• Study material:
━━━━━━━━━━

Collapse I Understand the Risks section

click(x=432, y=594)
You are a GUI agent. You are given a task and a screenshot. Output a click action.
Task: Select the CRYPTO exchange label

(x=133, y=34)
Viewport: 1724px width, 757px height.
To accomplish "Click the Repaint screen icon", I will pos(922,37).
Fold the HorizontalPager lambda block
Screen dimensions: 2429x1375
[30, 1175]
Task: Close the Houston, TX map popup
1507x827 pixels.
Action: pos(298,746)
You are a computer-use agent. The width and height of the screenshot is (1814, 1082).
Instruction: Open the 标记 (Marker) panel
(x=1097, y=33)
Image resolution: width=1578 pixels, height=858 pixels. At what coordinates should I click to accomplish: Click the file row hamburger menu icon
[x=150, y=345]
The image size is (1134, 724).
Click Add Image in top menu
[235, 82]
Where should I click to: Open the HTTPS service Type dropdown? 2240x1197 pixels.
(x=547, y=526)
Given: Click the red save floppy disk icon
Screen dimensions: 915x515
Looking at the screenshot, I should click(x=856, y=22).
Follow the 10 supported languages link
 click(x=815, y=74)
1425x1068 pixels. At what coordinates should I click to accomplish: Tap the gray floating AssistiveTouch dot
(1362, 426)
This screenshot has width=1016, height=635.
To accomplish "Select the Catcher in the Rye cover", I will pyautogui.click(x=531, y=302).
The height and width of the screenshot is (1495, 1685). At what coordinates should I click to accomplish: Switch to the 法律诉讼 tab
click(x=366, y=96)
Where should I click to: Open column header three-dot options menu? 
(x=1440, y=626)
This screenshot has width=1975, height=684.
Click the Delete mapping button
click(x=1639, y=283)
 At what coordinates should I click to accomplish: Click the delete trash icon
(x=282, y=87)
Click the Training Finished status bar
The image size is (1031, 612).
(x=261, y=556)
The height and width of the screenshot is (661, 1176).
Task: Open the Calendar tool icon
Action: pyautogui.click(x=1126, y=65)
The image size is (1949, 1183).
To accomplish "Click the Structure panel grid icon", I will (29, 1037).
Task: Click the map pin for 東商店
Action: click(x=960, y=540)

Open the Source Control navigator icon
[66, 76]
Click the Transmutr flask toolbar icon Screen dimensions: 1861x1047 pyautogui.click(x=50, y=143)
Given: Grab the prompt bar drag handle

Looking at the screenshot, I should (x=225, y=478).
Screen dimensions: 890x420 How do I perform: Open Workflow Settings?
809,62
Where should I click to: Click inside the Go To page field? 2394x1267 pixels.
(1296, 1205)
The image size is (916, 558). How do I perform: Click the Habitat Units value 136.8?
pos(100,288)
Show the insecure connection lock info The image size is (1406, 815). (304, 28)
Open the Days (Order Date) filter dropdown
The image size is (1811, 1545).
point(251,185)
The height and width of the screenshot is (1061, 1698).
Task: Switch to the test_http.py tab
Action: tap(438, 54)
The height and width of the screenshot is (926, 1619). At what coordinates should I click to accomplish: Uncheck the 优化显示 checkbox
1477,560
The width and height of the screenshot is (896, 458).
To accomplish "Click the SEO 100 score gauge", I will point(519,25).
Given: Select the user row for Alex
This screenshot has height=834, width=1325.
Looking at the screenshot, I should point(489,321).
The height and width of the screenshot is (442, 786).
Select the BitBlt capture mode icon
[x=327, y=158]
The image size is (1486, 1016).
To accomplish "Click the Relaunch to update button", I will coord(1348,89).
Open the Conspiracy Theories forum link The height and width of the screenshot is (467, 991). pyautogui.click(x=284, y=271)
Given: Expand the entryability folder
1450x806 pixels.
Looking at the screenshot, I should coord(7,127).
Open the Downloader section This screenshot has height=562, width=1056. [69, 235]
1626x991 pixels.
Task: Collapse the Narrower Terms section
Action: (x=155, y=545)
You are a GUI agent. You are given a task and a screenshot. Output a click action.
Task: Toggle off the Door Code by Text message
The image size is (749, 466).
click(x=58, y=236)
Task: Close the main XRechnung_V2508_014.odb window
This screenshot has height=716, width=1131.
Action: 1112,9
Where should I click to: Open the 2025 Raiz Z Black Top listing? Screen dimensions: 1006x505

━━━━━━━━━━

• Directions: Each line of the data that contains "Close" belongs in the answer.

• Solution below:
Task: Close the Houston, TX map popup
Task: Close the main XRechnung_V2508_014.odb window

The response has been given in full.